• CHALLENGE:
Pull out every line of the items below that contains the string "accomplish", and copy each of those lines in full. Treat the match as case-sensitive.

◇ ◇ ◇

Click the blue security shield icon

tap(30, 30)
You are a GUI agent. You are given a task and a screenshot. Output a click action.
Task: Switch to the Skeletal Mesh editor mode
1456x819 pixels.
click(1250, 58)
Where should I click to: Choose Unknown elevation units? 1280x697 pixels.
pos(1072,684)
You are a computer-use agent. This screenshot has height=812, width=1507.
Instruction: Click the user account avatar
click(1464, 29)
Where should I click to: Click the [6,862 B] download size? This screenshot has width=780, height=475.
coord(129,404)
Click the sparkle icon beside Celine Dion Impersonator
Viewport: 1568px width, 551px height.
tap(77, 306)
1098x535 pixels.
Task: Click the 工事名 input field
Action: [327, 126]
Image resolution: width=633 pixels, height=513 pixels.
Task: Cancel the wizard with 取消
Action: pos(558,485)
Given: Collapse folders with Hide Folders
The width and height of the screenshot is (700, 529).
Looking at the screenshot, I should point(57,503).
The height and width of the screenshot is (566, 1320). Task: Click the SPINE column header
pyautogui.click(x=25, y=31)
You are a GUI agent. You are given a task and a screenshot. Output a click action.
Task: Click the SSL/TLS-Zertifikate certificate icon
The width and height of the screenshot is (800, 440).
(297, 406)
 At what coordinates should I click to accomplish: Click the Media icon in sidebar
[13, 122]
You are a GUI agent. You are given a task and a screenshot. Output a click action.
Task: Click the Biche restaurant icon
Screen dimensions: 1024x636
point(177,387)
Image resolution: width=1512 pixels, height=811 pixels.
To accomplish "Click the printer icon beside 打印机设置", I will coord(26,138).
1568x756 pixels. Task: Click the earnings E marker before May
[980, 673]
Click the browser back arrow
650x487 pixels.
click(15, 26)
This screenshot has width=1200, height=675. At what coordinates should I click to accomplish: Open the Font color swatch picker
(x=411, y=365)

◇ ◇ ◇

• TASK RESPONSE:
 At what coordinates should I click to accomplish: Click the Media icon in sidebar
To accomplish "Click the printer icon beside 打印机设置", I will coord(26,138).
This screenshot has width=1200, height=675. At what coordinates should I click to accomplish: Open the Font color swatch picker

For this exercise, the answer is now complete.